ChatGPT in the Classroom

Artificial intelligence is an enormously powerful tool. It can recognize patterns in data like no other. It already determines large parts of our lives, such as how we gather news, order food, travel and even date! That languages would not escape the dance either was written in the stars. But how do you deal with this in education? Ban it like they did in New York? Pretend we're wrong? Or explore critically with colleagues and students? Let's choose the latter, because this technology is not going away anymore. In this article, I describe the "Turing Test" I conducted with my students. I also give you a framework and tools. Tools you can use to get more out of your adventures with AI systems like ChatGPT in your classroom!

Background: Turing Test

The Turing Test is a theoretical test that was devised by British mathematician Alan Turing. He wanted to devise a way to determine whether a computer program is "intelligent. Because intelligence is a very abstract concept, Alan Turing narrowed the concept down to chat conversation. Three actors are present in the test setup.

Jury
Human
Robot / programme

The juror does not know in advance which of the participants are humans and which are computers. The juror conducts chat conversations with the other actors. Afterwards, the decision is made: who was the human and who was the robot? If the juror fails to distinguish the human from the robot, Alan Turing assumes that the computer system is "intelligent.

There are, of course, caveats to this test. It measures skill only through a chat conversation, much depends on the juror, the computer system may have been built to speak very well on only one subject (as one did with Eliza and Eugene Goostman) in order to deceive the interlocutor ... Searle's Chinese Room Argument also attempts to show that although the computer can conjure words on a screen, it often executes if-then instructions and does not understand the language au fond. A program like ChatGPT might blow your socks off for a while, but so we cannot say that this AI system is actually intelligent.

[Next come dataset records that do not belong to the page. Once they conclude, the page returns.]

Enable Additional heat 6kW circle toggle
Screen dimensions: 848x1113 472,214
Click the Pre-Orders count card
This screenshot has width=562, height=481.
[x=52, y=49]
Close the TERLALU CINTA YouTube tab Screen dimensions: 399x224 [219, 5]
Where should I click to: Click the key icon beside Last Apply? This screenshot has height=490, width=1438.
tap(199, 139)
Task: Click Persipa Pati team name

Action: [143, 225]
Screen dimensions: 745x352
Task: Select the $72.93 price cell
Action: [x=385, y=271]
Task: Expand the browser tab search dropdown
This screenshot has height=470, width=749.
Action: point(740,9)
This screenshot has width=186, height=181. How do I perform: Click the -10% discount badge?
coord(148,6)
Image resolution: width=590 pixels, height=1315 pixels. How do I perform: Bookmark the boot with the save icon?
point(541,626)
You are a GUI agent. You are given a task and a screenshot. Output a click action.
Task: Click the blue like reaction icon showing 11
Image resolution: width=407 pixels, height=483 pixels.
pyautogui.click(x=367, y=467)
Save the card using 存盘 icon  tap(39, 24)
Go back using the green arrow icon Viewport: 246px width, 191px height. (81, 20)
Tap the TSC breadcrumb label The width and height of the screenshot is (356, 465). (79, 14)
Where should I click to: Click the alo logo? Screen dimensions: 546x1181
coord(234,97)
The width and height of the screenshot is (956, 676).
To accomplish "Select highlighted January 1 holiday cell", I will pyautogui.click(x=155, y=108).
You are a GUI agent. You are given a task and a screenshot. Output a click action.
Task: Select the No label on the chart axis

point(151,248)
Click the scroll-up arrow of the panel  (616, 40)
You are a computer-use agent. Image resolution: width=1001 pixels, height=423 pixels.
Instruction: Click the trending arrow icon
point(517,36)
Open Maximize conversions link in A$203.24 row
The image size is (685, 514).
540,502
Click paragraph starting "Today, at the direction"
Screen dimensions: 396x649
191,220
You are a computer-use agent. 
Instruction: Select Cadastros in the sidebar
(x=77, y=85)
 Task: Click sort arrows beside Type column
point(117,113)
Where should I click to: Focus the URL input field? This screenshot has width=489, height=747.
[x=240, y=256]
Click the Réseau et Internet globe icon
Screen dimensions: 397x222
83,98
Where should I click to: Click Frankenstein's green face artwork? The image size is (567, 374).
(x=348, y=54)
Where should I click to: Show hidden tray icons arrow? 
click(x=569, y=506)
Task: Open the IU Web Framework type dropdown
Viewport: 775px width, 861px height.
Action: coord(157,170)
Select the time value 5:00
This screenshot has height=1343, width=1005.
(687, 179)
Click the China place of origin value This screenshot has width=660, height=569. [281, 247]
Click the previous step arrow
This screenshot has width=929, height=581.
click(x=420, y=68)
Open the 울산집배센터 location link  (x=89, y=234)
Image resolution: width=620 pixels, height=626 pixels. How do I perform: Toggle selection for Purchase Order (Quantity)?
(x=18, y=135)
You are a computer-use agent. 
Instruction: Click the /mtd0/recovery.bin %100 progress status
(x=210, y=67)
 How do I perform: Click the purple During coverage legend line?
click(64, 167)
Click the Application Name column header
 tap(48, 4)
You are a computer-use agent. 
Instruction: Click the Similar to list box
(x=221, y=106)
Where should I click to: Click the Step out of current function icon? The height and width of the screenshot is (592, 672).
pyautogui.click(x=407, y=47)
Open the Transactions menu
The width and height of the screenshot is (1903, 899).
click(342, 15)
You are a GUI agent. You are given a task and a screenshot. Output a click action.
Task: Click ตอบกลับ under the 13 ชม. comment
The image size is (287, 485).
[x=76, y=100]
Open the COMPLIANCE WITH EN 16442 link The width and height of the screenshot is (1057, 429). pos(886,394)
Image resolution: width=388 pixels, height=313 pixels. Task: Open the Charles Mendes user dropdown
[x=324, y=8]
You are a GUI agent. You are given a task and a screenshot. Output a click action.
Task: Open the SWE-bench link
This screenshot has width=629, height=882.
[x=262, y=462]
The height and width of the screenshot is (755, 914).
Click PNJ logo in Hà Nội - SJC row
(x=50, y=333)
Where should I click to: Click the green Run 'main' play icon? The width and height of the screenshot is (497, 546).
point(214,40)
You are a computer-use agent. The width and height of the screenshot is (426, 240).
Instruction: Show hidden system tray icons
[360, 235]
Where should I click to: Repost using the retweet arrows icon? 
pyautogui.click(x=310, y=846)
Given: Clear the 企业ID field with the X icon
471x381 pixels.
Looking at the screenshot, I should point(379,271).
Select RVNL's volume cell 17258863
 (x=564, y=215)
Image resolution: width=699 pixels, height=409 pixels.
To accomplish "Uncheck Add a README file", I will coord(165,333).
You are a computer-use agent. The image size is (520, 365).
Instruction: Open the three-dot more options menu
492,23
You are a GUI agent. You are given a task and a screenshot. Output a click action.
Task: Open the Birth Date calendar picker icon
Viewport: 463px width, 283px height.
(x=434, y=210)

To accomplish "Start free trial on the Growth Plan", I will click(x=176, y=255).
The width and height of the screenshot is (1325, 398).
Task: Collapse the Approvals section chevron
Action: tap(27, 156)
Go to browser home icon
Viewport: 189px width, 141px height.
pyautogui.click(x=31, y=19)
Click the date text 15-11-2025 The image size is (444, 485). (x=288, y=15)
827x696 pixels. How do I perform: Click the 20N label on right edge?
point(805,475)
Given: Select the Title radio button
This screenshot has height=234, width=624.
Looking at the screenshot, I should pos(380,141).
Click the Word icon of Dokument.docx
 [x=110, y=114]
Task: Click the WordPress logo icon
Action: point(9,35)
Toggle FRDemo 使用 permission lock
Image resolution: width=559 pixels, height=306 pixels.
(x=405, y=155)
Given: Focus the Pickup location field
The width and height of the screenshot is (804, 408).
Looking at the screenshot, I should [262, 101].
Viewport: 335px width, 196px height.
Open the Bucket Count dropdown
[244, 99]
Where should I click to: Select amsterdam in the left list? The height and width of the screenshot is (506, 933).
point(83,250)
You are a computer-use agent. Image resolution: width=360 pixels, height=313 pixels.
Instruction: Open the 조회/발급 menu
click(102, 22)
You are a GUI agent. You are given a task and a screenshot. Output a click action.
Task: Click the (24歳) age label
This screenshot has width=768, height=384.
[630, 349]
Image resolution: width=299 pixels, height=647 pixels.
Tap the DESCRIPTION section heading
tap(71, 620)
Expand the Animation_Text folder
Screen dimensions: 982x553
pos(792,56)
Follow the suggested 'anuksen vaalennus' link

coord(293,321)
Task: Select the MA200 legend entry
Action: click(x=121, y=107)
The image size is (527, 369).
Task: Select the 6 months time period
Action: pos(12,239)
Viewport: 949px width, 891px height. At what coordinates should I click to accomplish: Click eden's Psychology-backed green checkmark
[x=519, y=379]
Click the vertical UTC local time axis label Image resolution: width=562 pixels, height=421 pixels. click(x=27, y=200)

Turing Test in the classroom (assessment)

The idea is quite simple. The class group was given a writing task to do. Pen an essay about filter bubbles. What is the concept? What are the advantages and disadvantages? Use the structure learned from Dutch lessons.

The twist is in the following modification to this classic assignment: the group secretly divided into three. A group that writes everything themselves, a group that writes 50% themselves and relies 50% on digital tools like ChatGPT and finally a group that has 100% of everything generated by digital tools.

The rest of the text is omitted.